> Blok Teks:
![]() |
Pose bersama. |
Kupang, CAKRAWALANTT.COM - Fakultas Ilmu Sosial dan Ilmu Politik (FISIP),
Universitas Katolik Widya Mandira (Unwira) Kupang, bekerja sama dengan Centre
for East Indonesian Studies (CEIS) menggelar kegiatan diskusi terbuka bagi
dosen dan mahasiswa dengan tema Pembangunan
Geotermal di Flores: Investasi Energi versus Penghancuran Ekologi, Jumat
(1/12/2023), di Aula St. Paulus, Lantai 4 Gedung Rektorat, Kampus Penfui.
Kegiatan diskusi tersebut menghadirkan 2 Narasumber,
yakni Dosen PolGov Universitas Gadjah Mada, Longgina Bayo, dan Aktivis Jaringan
Advokasi Tambang (JATAM), Melky Nahar.
Baca juga: Fakultas Filsafat UNWIRA Gelar Seminar Internasional, Begini Tanggapan Pemateri dari Timor Leste
Pada kesempatan tersebut, Sekretaris Eksekutif CEIS,
Didimus Dedi Dhosa, S.Fil., MA., menegaskan, tema yang diangkat tersebut sangat
penting untuk dibahas karena kebijakan pemerintah terkait energi terbarukan
dengan menggunakan panas bumi (geotermal) sebagai sumber daya telah merampas
hak tanah masyarakat Flores.
“Sepanjang tahun ini pula kita melihat
pengerahan-pengerahan aparatur, kekerasan, dan state koersif di tempat-tempat yang akan dijadikan sebagai
pengembangan geotermal,” ungkap Dosen Ilmu Pemerintahan tersebut.
Sementara itu, dalam pemaparannya, Longgina Bayo
menggambarkan tentang perjalanan energi terbarukan di Indonesia secara umum,
khususnya di daerah Flores.

> Tugas Singkat A: Menurut berita tentang diskusi pembangunan geotermal di Flores, di mana kegiatan diskusi tersebut diselenggarakan?

> Baris Data:
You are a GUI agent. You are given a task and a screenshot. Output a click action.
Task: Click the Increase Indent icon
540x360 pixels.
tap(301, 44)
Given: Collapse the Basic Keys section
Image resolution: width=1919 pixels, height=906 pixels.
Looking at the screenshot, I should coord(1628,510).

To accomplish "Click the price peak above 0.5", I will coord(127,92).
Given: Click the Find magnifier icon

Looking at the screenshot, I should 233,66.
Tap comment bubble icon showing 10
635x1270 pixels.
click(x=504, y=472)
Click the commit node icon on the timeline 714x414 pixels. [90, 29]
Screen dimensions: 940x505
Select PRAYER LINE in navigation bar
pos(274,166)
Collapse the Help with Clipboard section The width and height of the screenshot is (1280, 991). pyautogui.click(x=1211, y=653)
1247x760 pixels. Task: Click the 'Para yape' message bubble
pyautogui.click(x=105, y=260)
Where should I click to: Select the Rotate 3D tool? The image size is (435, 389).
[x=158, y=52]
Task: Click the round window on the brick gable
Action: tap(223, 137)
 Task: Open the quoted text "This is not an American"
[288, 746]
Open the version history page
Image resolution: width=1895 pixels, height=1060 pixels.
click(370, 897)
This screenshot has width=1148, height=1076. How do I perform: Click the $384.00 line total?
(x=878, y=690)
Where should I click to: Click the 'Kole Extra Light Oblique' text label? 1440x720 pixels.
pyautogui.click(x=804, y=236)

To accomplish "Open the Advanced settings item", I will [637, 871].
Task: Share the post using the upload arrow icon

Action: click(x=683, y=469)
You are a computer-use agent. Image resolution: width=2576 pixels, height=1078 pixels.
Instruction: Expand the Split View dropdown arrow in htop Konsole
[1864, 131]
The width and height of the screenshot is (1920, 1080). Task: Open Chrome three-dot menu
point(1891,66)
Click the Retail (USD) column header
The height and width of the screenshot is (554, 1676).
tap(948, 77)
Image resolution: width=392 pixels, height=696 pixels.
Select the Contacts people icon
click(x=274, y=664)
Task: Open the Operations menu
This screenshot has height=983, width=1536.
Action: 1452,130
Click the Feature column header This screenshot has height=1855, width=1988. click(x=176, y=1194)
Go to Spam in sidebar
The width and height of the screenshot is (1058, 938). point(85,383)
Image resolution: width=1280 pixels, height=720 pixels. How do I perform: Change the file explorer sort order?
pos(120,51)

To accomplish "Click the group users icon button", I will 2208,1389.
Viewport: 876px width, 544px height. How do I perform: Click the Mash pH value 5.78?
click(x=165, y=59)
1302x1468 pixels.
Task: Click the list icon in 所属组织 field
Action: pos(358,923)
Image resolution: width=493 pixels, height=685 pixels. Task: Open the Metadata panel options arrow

> Tugas Singkat B: Ambil dari baris data bagian yang dimulai pada baris yang memuat "Screen dimensions: 940x505" sampai dengan baris yang memuat "click(370, 897)", kedua baris tersebut termasuk. Salin bagian itu tanpa perubahan apa pun.

> Jawaban Lengkap A: Di Aula St. Paulus, Lantai 4 Gedung Rektorat, Kampus Penfui.

> Jawaban Lengkap B:
Screen dimensions: 940x505
Select PRAYER LINE in navigation bar
pos(274,166)
Collapse the Help with Clipboard section The width and height of the screenshot is (1280, 991). pyautogui.click(x=1211, y=653)
1247x760 pixels. Task: Click the 'Para yape' message bubble
pyautogui.click(x=105, y=260)
Where should I click to: Select the Rotate 3D tool? The image size is (435, 389).
[x=158, y=52]
Task: Click the round window on the brick gable
Action: tap(223, 137)
 Task: Open the quoted text "This is not an American"
[288, 746]
Open the version history page
Image resolution: width=1895 pixels, height=1060 pixels.
click(370, 897)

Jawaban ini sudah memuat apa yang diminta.